✔ Bereits empfohlene Antwort
@Jumu
Zitat:Aber warum handhaben das beide Ärzte nicht so bei mir? Was soll das? Man sagt "ich kann nicht mehr, das wars " und erzählt sogar warum und schildert noch die täglichen Beschwerden und wird dann wie blöde zurückgelassen.

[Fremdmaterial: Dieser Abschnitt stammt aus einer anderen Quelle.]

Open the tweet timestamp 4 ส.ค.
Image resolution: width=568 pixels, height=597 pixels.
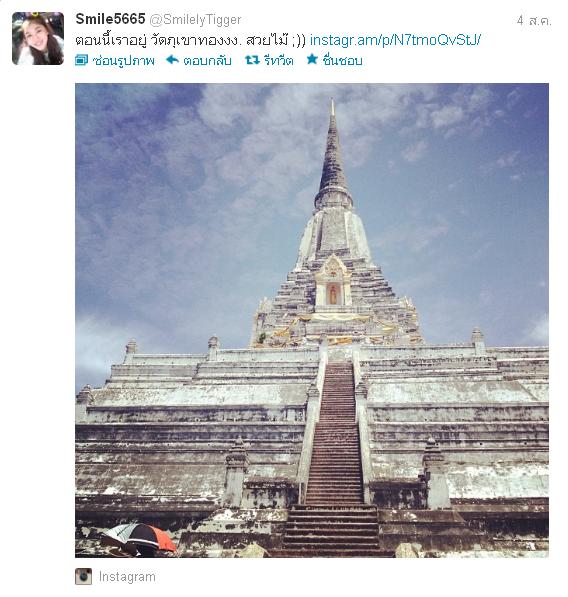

Ich kann Dir leider nicht sagen, warum genau es Deine Ärzte nicht so handhaben, aber wenn Du schreibst, dass Du das Gefühl hast nicht ernst genug genommen zu werden, dann wird an diesem Gefühl schon etwas dran sein.
Ich habe auch nicht selten die Erfahrung gemacht, dass wenn Ärzte erstmal eine Meinung über einen Sachverhalt haben, sie wie die meisten Menschen nur schwer wieder davon abrücken wollen.

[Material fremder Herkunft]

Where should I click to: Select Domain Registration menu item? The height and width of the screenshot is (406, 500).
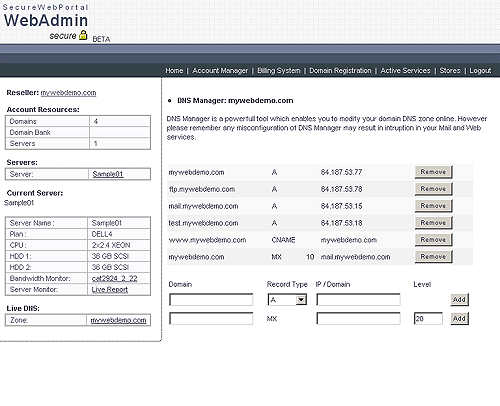point(340,71)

Wenn Dir Deine Ärzte also trotz aller Offenheit deinerseits durch die Blume mitgeteilt haben, dass Du nicht so arbeitsunfähig bist wie Du behauptest zu sein, dann gibt es zwischen euch zweifelsohne ein Glaubwürdigkeits- und Vertrauensproblem.
Sie glauben Dir nicht vollumfänglich und haben gleichzeitig auch nicht den Hintern in der Hose, um Dir zu sagen, dass Du Dich zusammenreißen sollst, weshalb Du ihnen nicht mehr traust - weil sie nicht wirklich offen sind, sondern Dich angelogen haben hinsichtlich der Krankschreibungen.
Was Du jetzt konkret machen könntest, ist schwierig zu sagen, da jeder weitere Arzt heutzutage die Vorbefunde anfordern wird und zudem das Ärztehopping für weitere Vertrauensprobleme sorgen könnte hinsichtlich Deiner Glaubwürdigkeit.
Möglich wäre wiegesagt, dass Du erneut das Gespräch mit dem Hausarzt suchst und dieses Mal nicht nur von einer Erschöpfung sprichst, denn soweit ich das anhand Deiner kurz geschilderten Lebenssituation beurteilen kann, handelt es sich nicht nur um eine episodische Erschöpfung.
Eventuell ist auch die Art und Weise wie Du davon sprichst ein entscheidender Punkt.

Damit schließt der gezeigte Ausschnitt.